#### WHAT TO WORK ON
Could the data below please be reproduced word for word, without the pictures?

(Saved entries)
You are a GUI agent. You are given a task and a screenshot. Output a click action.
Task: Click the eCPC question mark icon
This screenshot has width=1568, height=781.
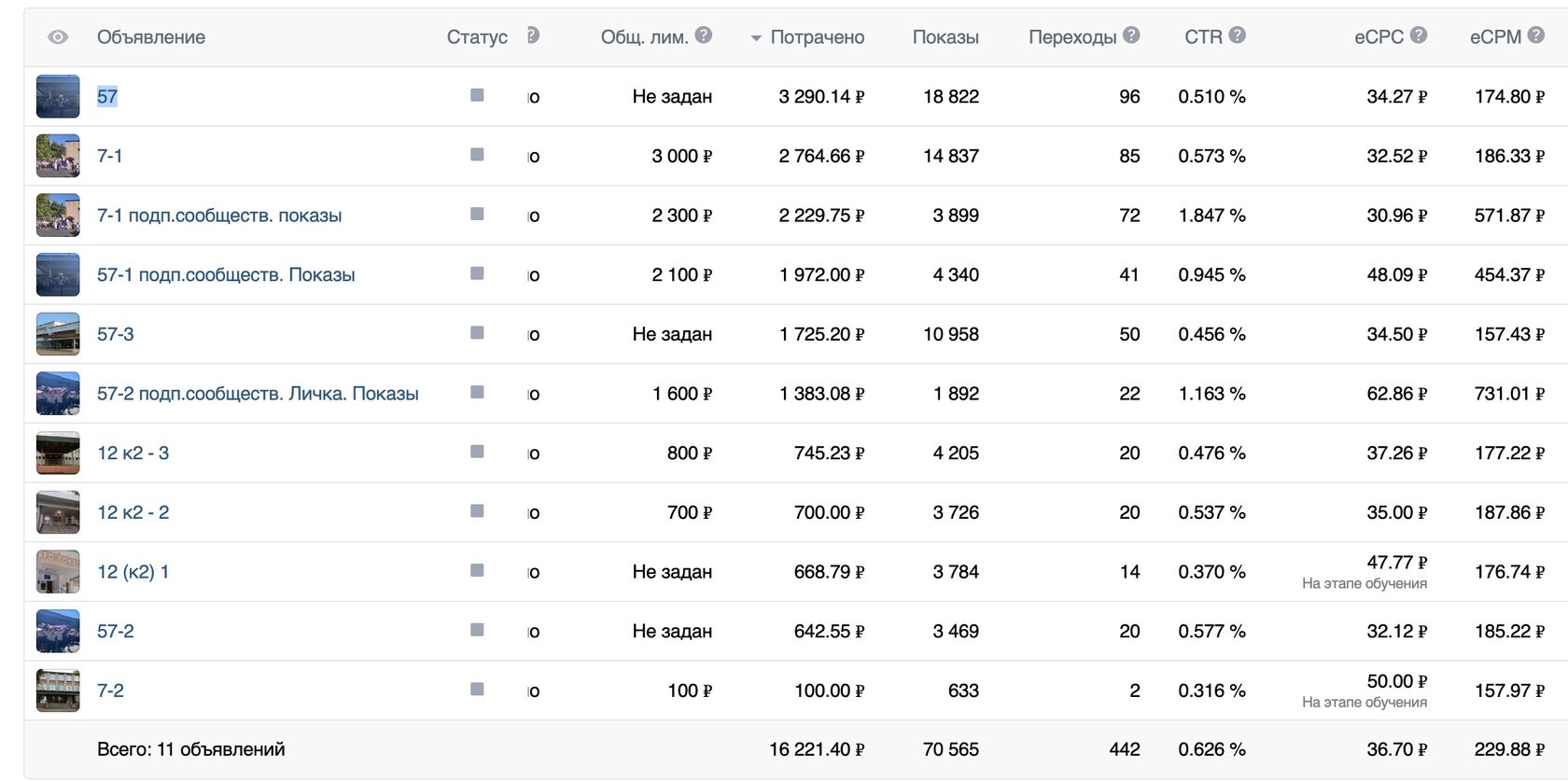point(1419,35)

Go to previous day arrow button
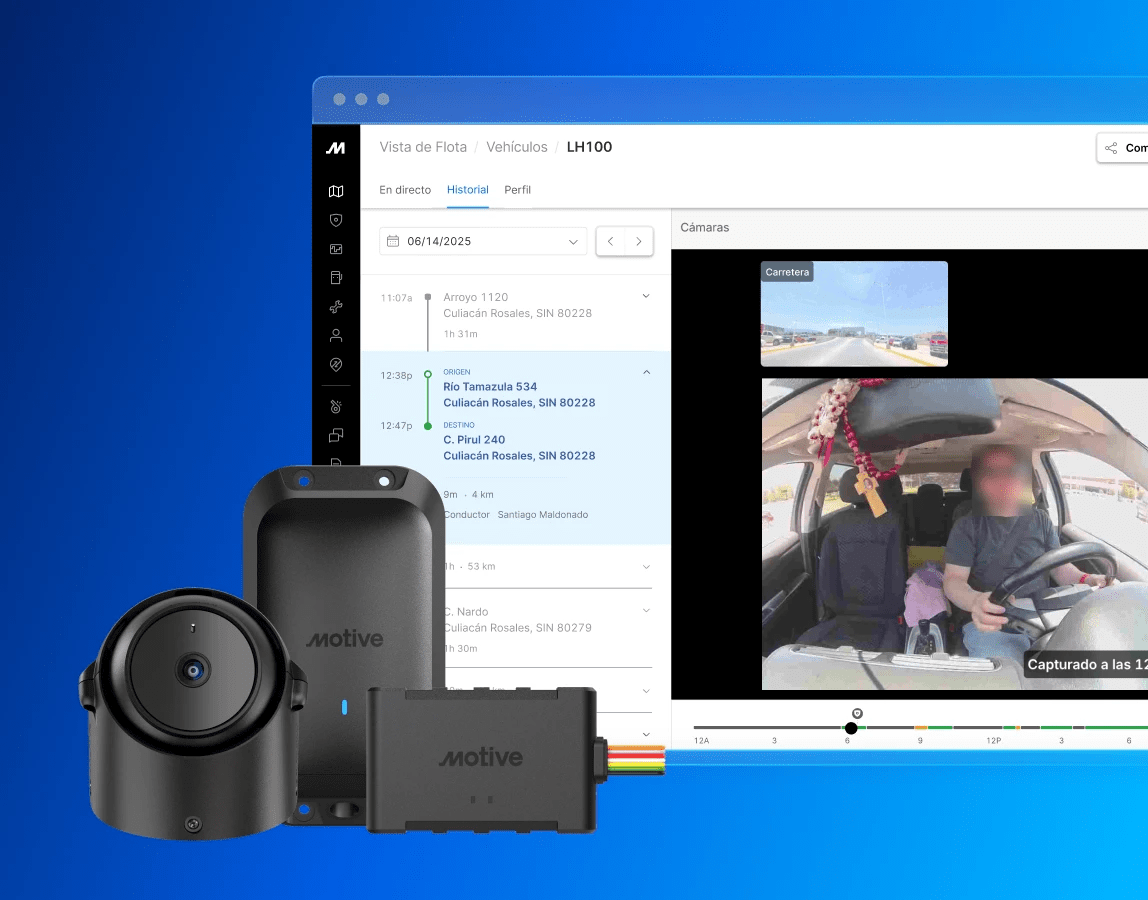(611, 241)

#### SOLUTION TO THIS EXERCISE
You are a GUI agent. You are given a task and a screenshot. Output a click action.
Task: Click the eCPC question mark icon
This screenshot has width=1568, height=781.
point(1419,35)

Go to previous day arrow button
(611, 241)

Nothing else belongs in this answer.